Required task:
Pull the text of each record below out word for word, leaving out the pictures.

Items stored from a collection
···

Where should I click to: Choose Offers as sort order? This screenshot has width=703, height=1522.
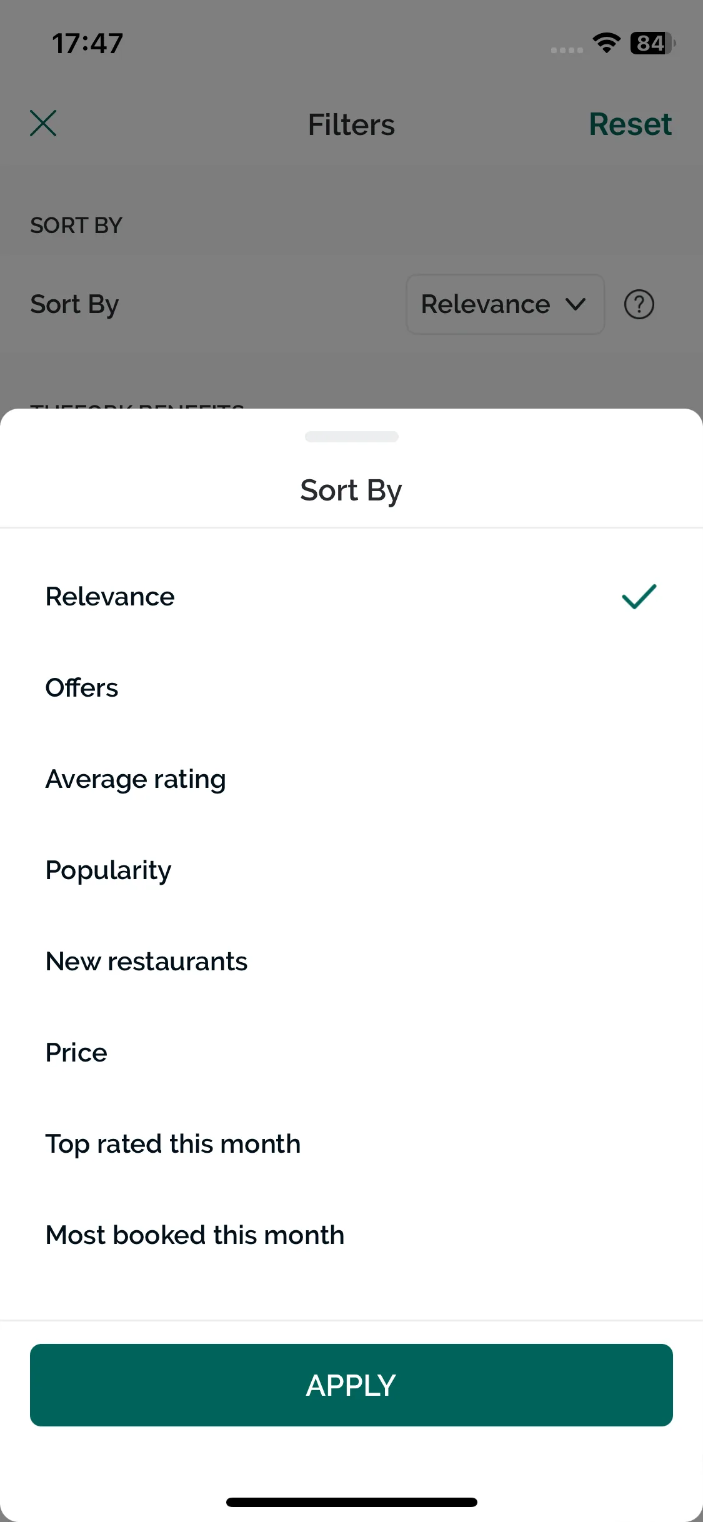351,688
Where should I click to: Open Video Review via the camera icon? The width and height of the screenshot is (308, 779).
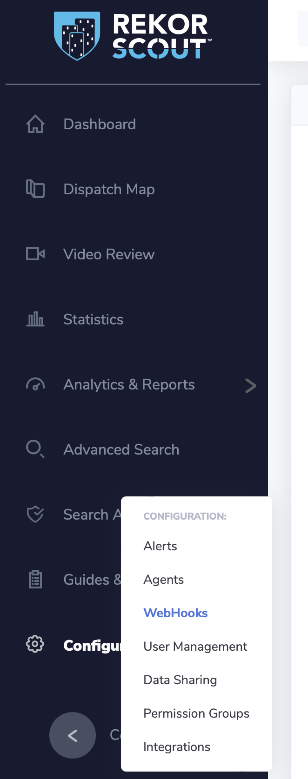pos(35,254)
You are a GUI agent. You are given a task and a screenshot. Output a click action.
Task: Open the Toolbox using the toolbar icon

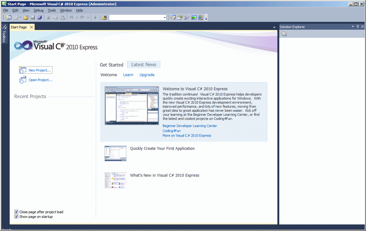187,18
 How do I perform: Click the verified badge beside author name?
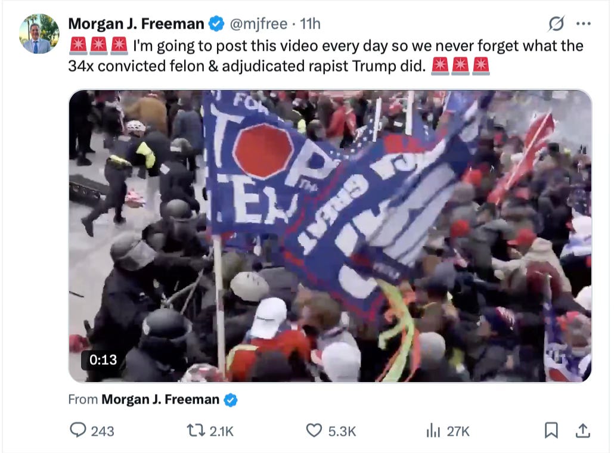click(216, 24)
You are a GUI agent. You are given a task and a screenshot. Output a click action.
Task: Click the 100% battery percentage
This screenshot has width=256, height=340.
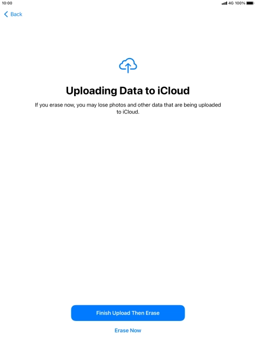coord(240,3)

···

Response:
Where should I click to: Choose Offers as sort order? This screenshot has width=703, height=1522.
351,688
Where should I click to: Open Video Review via the camera icon? The width and height of the screenshot is (308, 779).
pos(35,254)
You are a GUI agent. You are given a task and a screenshot. Output a click action.
Task: Open the Toolbox using the toolbar icon

187,18
 How do I perform: Click the verified badge beside author name?
click(216, 24)
You are a GUI agent. You are given a task and a screenshot. Output a click action.
Task: Click the 100% battery percentage
This screenshot has width=256, height=340.
coord(240,3)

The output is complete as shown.